◆ Exercise brief
Answer these questions using the article on a vaccine mandate for Maryland teachers below.
(a) What role does Del. Stephanie Smith hold in the House delegation?
(b) Children below what age are not yet eligible for any available COVID-19 vaccine?
(c) Which organizations did not voice explicit support for a mandate?

With school set to start in just a few weeks and COVID-19 cases on the rise, some state lawmakers are calling for a vaccine mandate for Maryland’s teachers.
Last year, dominant strains of COVID-19 posed the greatest health risk to adults, while children were less likely to face severe illness or hospitalization. Still, students attended school remotely, largely to protect the adults around them.
But now, “the game has changed,” Del. Stephanie Smith, a Democrat and chair of the Baltimore City House delegation, said during a legislative briefing Wednesday.
The delta variant, which is now the dominant strain in the United States, may be more dangerous for children than previous iterations of the virus. Yet children younger than 12 are not yet eligible for any available COVID-19 vaccines.
“Now at this moment, the people that really have no medical option to prevent, you know, transmission, they're really depending on all adults to kind of make the same kind of sacrifices they were asked to do with a component of their childhood that they can't get back,” said Smith, who has a child under 12 in Baltimore City Public Schools.
She said teachers and any other adults who come into contact with children under 12 owe it to them to get vaccinated.
“Literally, my child, other people under 12, they've had to sit in the house to protect adults, and now all we're asking is adults to put something on the line for them,” Smith said. “It just feels like it's not equal, and they obviously don't have the political, social or any other voice to assert themselves. And it's literally a matter of life or death."
Other state lawmakers made similar comments during Wednesday’s briefing.
However, organizations representing teachers and school superintendents did not voice explicit support for a mandate.

◆ Entries supplied
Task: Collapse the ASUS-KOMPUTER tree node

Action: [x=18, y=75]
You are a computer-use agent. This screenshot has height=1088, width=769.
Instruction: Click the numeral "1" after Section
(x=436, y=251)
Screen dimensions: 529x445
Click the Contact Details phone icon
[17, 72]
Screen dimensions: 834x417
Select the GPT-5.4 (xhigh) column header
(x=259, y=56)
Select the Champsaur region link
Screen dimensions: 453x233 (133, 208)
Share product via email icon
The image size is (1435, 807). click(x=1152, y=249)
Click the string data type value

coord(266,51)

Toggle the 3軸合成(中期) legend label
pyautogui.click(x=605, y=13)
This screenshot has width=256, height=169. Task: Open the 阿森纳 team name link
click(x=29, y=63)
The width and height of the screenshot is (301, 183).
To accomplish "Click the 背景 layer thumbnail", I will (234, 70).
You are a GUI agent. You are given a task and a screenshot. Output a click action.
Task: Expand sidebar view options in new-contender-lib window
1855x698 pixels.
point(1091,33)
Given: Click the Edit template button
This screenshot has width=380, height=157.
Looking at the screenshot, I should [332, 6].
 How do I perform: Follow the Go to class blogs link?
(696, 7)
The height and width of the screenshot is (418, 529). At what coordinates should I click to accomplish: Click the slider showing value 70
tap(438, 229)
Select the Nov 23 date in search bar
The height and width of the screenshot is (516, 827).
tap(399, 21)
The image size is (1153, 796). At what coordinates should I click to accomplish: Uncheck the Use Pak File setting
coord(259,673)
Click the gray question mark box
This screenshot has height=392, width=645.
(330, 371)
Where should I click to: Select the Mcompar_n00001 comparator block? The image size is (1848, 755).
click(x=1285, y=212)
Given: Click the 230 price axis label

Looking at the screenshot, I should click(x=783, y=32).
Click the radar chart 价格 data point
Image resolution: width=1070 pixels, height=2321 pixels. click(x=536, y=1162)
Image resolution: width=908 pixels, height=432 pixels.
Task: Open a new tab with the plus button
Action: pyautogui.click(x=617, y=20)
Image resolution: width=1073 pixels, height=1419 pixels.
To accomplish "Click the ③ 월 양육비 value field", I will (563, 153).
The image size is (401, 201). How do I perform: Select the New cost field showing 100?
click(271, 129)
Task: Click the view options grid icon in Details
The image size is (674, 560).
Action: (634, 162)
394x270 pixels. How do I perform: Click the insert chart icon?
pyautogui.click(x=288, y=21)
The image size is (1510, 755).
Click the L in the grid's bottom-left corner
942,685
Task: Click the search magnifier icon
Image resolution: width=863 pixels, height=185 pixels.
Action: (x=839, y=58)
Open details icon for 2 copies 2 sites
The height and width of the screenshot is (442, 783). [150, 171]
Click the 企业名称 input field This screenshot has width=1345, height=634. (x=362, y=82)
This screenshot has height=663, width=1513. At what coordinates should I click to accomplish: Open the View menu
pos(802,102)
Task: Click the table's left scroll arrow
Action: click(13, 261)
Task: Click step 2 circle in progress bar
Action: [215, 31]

◆ Task output
(a) She is chair of the Baltimore City House delegation.
(b) Children younger than 12.
(c) Organizations representing teachers and school superintendents.